Maybe it helps that the N64 controller looks like a piece of equipment from space or a spaceship itself, but the thing controls your X-Wing (or Y-Wing, or A-Wing, or snowspeeder) like that was its initial intended purpose. The balance of speeding up, slowing down, turning, firing on the move, pitch, roll, all of that, works so well considering that again, we’re talking about a game that needed an extra 4 MB of RAM to really sing, and while there were some improvements made in future releases in the franchise, there’s no shame to be found in the version of things the N64 houses. When you figure out how your ships move, you can learn to dodge turbolaser fire, incoming missiles, and TIEs playing a game of chicken with you, all while taking down enemy ships, walkers, and buildings.

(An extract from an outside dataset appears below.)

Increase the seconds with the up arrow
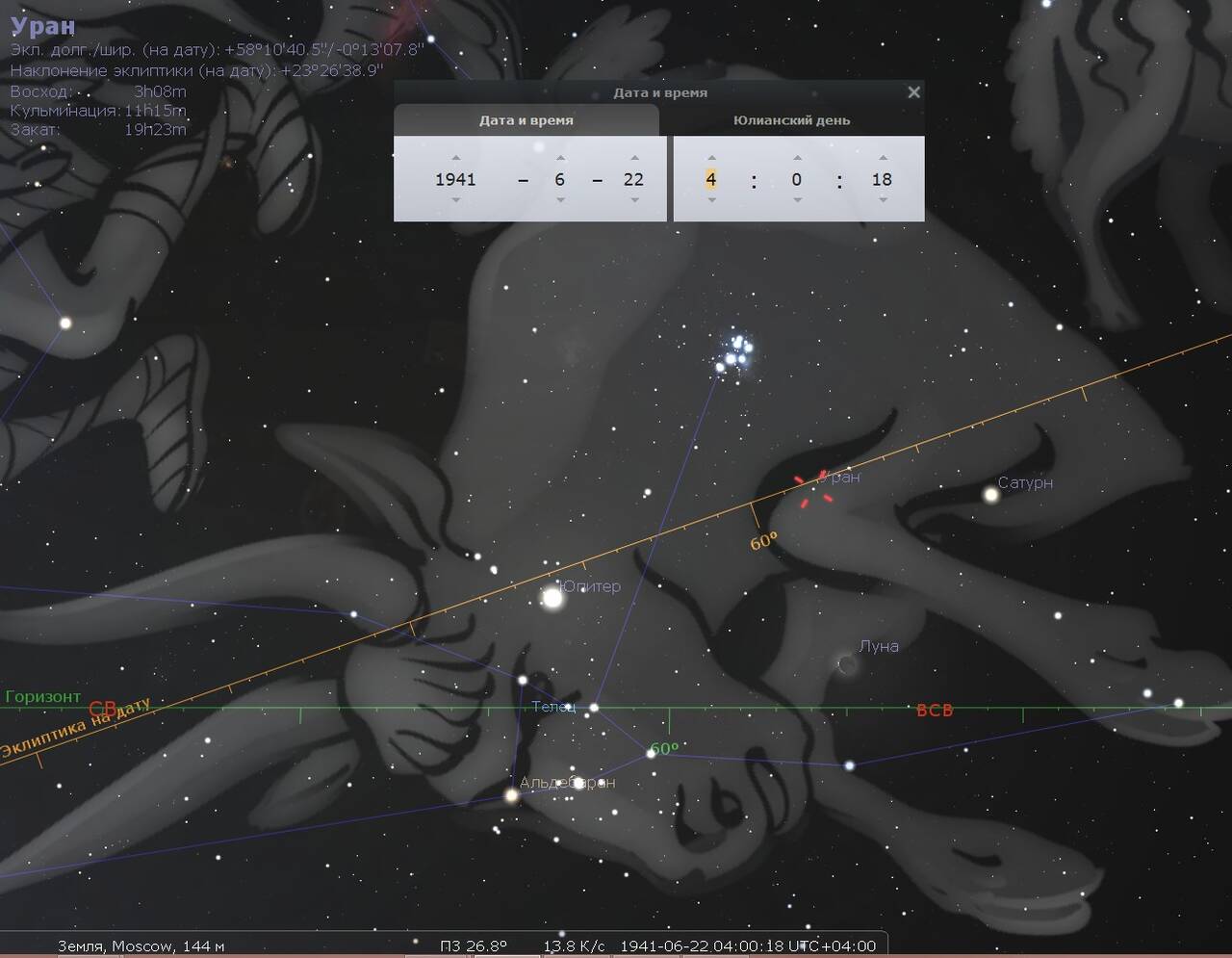The image size is (1232, 958). [x=883, y=158]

And you will figure it all out as you master each level. You’re awarded either no medal, a bronze, a silver, or a gold depending on your performance — accuracy, enemies defeated, time to complete a mission, friendlies saved, whether you found the hidden upgrade or not — and unlocking all of the medals of a certain tier or better unlocks bonus levels like Hoth. The bonus levels are decent enough, though something like Hoth is lacking in translation for the technical reasons already discussed above. You need no reason other than “I want to score a gold on this stage” to go for it, though, because the gameplay itself is rewarding, and you’ll want to feel yourself improving. The medal system gives you a way to know your improvement and the good feelings from it are for real.

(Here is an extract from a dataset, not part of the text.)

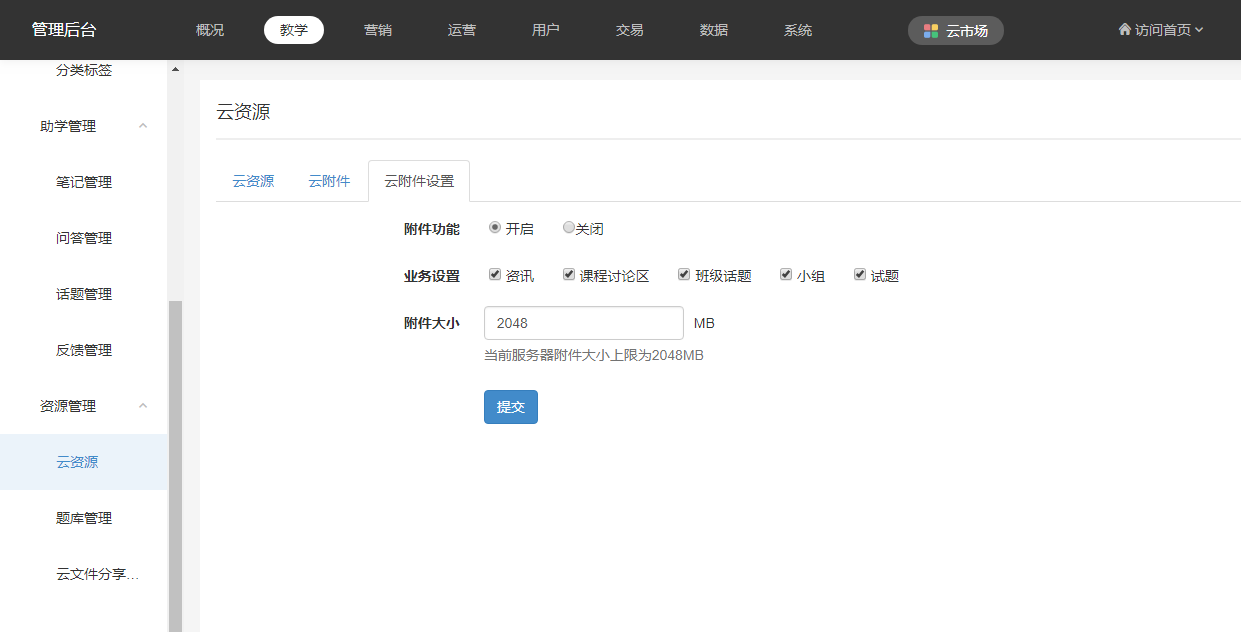Switch to the 云资源 tab
1241x632 pixels.
pyautogui.click(x=253, y=181)
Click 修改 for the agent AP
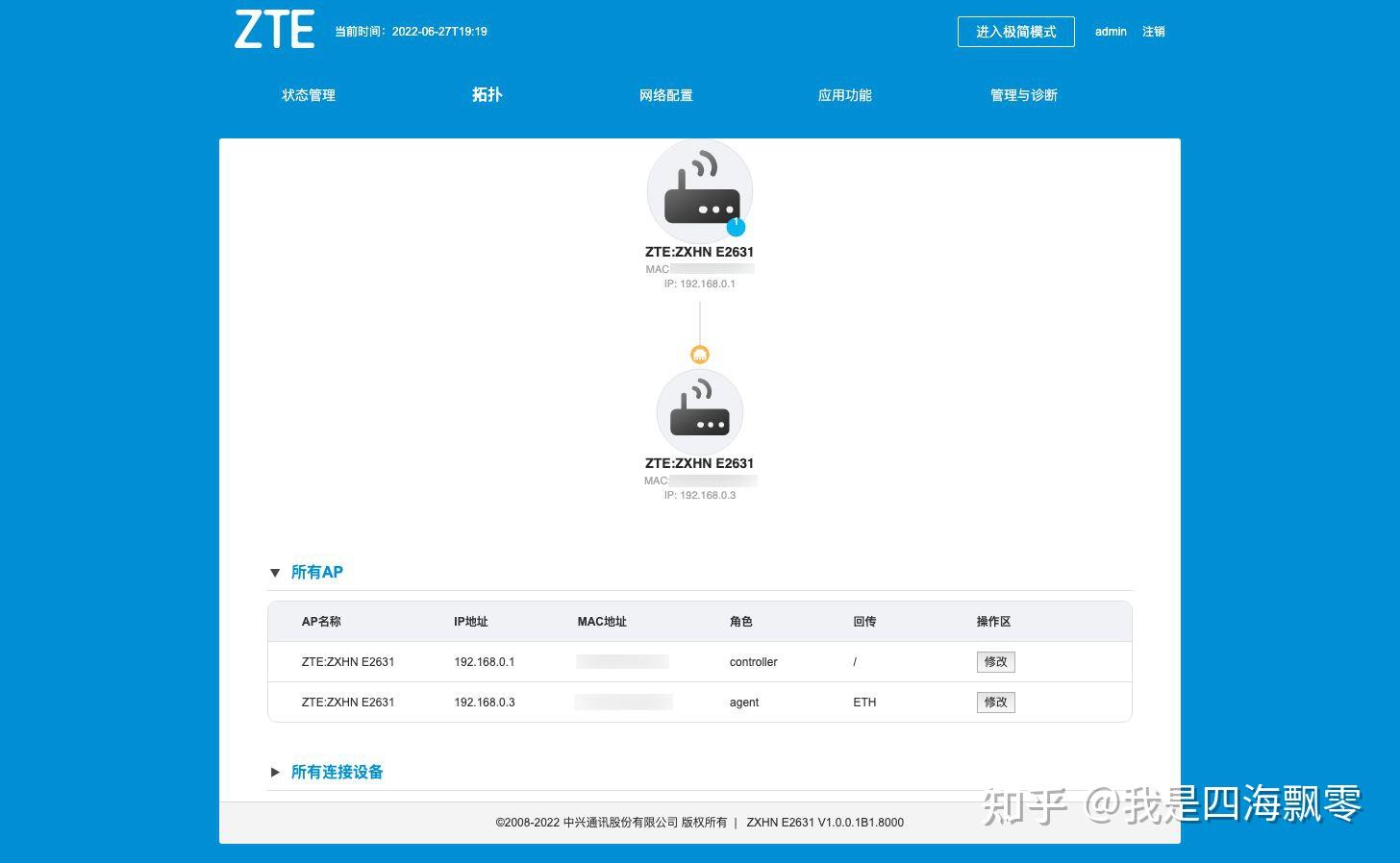 995,702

There are some minor complaints to be had, most notably in spikes in difficulty, but those are relegated to specific levels. Like Raid on Sullust, which features you flying a Y-Wing, a very slow but heavily shielded ship, among what feels like a countless number of anti-air missile batteries that will repeatedly shoot you down. You get just three lives per stage, and finding the bonus shielding for the ship in an earlier stage plus learning how to avoid those missiles will cut down on your lives lost and failures, but hoo boy is it still a frustrating level even if you know what you’re doing. If you get truly aggravated or stuck, though, there are passcodes Factor 5 made pretty non-judgmental and tongue-in-cheek: “IGIVEUP” gets you infinite lives, and isn’t permanently attached to your game save if you ever need to deploy it.

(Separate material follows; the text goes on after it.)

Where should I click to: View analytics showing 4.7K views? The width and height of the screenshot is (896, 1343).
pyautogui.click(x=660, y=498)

Despite my love for this franchise, I was honestly a bit surprised upon my return to it that so much of the original held up so well. Not that older games are inherently bad or anything, but this kind of game is such an ambitious idea, and ambitious ideas from the first era of polygon gaming don’t always age particularly well or are compromised in some kind of hard-to-ignore fashion. Rogue Squadron, though, through a combination of smart design and Factor 5’s sheer talent in pushing a system to its limits without sacrificing quality elsewhere, makes this one worth returning to even now, at a time when Star Wars games where you can fly an X-Wing are once again on the market, only in 4K HD etc. etc.
Of course, those games force you to take time flying as a Space Nazi murdering civilians if you want to fly an X-Wing and shoot down fascists, so it’s a damn good thing that Rogue Squadron holds up to scratch that itch for me.